Problem description — In the material below, rename "GUI agent" to "interface agent" throughout and leave every other word unchanged.

Recorded data —
---------------

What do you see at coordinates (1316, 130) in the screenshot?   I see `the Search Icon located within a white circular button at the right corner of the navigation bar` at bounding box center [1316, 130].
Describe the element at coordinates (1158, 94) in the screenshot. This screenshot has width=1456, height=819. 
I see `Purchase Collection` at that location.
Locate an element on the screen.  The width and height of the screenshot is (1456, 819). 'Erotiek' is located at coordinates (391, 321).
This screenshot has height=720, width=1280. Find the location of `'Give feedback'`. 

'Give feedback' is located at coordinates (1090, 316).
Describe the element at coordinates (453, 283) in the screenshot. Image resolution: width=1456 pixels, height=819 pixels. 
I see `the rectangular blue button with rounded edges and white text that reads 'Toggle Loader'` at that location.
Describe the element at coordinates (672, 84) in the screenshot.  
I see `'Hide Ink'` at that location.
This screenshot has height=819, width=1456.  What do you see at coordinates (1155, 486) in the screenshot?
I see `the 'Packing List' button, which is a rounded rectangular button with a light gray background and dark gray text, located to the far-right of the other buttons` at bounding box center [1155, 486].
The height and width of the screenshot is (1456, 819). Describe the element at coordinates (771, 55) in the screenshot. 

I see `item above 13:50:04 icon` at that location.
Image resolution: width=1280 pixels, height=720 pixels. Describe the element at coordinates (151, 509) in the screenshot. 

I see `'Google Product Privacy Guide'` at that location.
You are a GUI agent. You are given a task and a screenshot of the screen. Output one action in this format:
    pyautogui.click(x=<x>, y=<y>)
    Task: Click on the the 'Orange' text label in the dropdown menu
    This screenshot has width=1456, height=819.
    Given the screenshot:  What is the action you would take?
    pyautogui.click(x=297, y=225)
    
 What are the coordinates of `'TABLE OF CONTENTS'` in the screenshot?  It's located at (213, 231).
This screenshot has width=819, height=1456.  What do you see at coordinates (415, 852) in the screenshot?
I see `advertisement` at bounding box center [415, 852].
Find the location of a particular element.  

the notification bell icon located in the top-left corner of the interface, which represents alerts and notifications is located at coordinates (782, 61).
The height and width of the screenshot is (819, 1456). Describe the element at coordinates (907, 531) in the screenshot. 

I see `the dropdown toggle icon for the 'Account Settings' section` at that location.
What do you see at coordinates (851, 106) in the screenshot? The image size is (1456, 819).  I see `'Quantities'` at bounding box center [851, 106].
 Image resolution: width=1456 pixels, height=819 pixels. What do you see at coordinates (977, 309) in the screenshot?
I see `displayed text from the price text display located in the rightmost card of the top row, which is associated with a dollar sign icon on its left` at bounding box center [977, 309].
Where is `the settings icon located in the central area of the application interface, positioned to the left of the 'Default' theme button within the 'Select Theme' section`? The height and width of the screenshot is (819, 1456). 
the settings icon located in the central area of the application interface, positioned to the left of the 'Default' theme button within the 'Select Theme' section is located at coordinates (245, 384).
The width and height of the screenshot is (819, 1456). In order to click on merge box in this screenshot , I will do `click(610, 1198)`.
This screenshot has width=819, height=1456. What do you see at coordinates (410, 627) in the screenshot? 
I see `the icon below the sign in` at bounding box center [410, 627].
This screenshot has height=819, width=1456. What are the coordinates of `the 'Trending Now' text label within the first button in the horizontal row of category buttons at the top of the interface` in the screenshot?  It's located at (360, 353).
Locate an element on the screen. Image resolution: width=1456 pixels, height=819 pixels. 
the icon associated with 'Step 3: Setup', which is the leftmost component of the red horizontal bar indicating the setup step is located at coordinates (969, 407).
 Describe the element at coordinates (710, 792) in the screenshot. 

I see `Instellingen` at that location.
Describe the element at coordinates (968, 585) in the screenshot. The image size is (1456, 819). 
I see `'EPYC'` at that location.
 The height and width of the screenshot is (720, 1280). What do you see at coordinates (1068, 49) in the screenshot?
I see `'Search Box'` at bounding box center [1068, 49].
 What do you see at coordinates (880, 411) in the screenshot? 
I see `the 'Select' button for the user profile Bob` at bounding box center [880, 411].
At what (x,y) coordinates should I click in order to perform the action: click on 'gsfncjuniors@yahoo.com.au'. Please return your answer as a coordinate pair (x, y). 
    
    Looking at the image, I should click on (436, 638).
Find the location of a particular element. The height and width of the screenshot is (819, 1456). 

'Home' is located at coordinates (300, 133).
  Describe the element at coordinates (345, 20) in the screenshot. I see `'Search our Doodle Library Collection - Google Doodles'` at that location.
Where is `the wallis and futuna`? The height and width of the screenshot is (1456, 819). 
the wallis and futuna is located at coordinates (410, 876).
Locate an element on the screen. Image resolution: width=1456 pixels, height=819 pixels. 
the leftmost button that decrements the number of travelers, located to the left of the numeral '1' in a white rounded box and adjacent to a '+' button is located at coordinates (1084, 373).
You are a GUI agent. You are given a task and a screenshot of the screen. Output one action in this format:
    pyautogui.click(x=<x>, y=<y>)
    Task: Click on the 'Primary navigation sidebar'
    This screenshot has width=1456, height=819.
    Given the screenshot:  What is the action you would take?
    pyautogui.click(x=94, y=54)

---------------

Expected answer —
What do you see at coordinates (1316, 130) in the screenshot?   I see `the Search Icon located within a white circular button at the right corner of the navigation bar` at bounding box center [1316, 130].
Describe the element at coordinates (1158, 94) in the screenshot. This screenshot has width=1456, height=819. 
I see `Purchase Collection` at that location.
Locate an element on the screen.  The width and height of the screenshot is (1456, 819). 'Erotiek' is located at coordinates (391, 321).
This screenshot has height=720, width=1280. Find the location of `'Give feedback'`. 

'Give feedback' is located at coordinates (1090, 316).
Describe the element at coordinates (453, 283) in the screenshot. Image resolution: width=1456 pixels, height=819 pixels. 
I see `the rectangular blue button with rounded edges and white text that reads 'Toggle Loader'` at that location.
Describe the element at coordinates (672, 84) in the screenshot.  
I see `'Hide Ink'` at that location.
This screenshot has height=819, width=1456.  What do you see at coordinates (1155, 486) in the screenshot?
I see `the 'Packing List' button, which is a rounded rectangular button with a light gray background and dark gray text, located to the far-right of the other buttons` at bounding box center [1155, 486].
The height and width of the screenshot is (1456, 819). Describe the element at coordinates (771, 55) in the screenshot. 

I see `item above 13:50:04 icon` at that location.
Image resolution: width=1280 pixels, height=720 pixels. Describe the element at coordinates (151, 509) in the screenshot. 

I see `'Google Product Privacy Guide'` at that location.
You are a interface agent. You are given a task and a screenshot of the screen. Output one action in this format:
    pyautogui.click(x=<x>, y=<y>)
    Task: Click on the the 'Orange' text label in the dropdown menu
    This screenshot has width=1456, height=819.
    Given the screenshot:  What is the action you would take?
    pyautogui.click(x=297, y=225)
    
 What are the coordinates of `'TABLE OF CONTENTS'` in the screenshot?  It's located at (213, 231).
This screenshot has width=819, height=1456.  What do you see at coordinates (415, 852) in the screenshot?
I see `advertisement` at bounding box center [415, 852].
Find the location of a particular element.  

the notification bell icon located in the top-left corner of the interface, which represents alerts and notifications is located at coordinates (782, 61).
The height and width of the screenshot is (819, 1456). Describe the element at coordinates (907, 531) in the screenshot. 

I see `the dropdown toggle icon for the 'Account Settings' section` at that location.
What do you see at coordinates (851, 106) in the screenshot? The image size is (1456, 819).  I see `'Quantities'` at bounding box center [851, 106].
 Image resolution: width=1456 pixels, height=819 pixels. What do you see at coordinates (977, 309) in the screenshot?
I see `displayed text from the price text display located in the rightmost card of the top row, which is associated with a dollar sign icon on its left` at bounding box center [977, 309].
Where is `the settings icon located in the central area of the application interface, positioned to the left of the 'Default' theme button within the 'Select Theme' section`? The height and width of the screenshot is (819, 1456). 
the settings icon located in the central area of the application interface, positioned to the left of the 'Default' theme button within the 'Select Theme' section is located at coordinates (245, 384).
The width and height of the screenshot is (819, 1456). In order to click on merge box in this screenshot , I will do `click(610, 1198)`.
This screenshot has width=819, height=1456. What do you see at coordinates (410, 627) in the screenshot? 
I see `the icon below the sign in` at bounding box center [410, 627].
This screenshot has height=819, width=1456. What are the coordinates of `the 'Trending Now' text label within the first button in the horizontal row of category buttons at the top of the interface` in the screenshot?  It's located at (360, 353).
Locate an element on the screen. Image resolution: width=1456 pixels, height=819 pixels. 
the icon associated with 'Step 3: Setup', which is the leftmost component of the red horizontal bar indicating the setup step is located at coordinates (969, 407).
 Describe the element at coordinates (710, 792) in the screenshot. 

I see `Instellingen` at that location.
Describe the element at coordinates (968, 585) in the screenshot. The image size is (1456, 819). 
I see `'EPYC'` at that location.
 The height and width of the screenshot is (720, 1280). What do you see at coordinates (1068, 49) in the screenshot?
I see `'Search Box'` at bounding box center [1068, 49].
 What do you see at coordinates (880, 411) in the screenshot? 
I see `the 'Select' button for the user profile Bob` at bounding box center [880, 411].
At what (x,y) coordinates should I click in order to perform the action: click on 'gsfncjuniors@yahoo.com.au'. Please return your answer as a coordinate pair (x, y). 
    
    Looking at the image, I should click on (436, 638).
Find the location of a particular element. The height and width of the screenshot is (819, 1456). 

'Home' is located at coordinates (300, 133).
  Describe the element at coordinates (345, 20) in the screenshot. I see `'Search our Doodle Library Collection - Google Doodles'` at that location.
Where is `the wallis and futuna`? The height and width of the screenshot is (1456, 819). 
the wallis and futuna is located at coordinates (410, 876).
Locate an element on the screen. Image resolution: width=1456 pixels, height=819 pixels. 
the leftmost button that decrements the number of travelers, located to the left of the numeral '1' in a white rounded box and adjacent to a '+' button is located at coordinates (1084, 373).
You are a interface agent. You are given a task and a screenshot of the screen. Output one action in this format:
    pyautogui.click(x=<x>, y=<y>)
    Task: Click on the 'Primary navigation sidebar'
    This screenshot has width=1456, height=819.
    Given the screenshot:  What is the action you would take?
    pyautogui.click(x=94, y=54)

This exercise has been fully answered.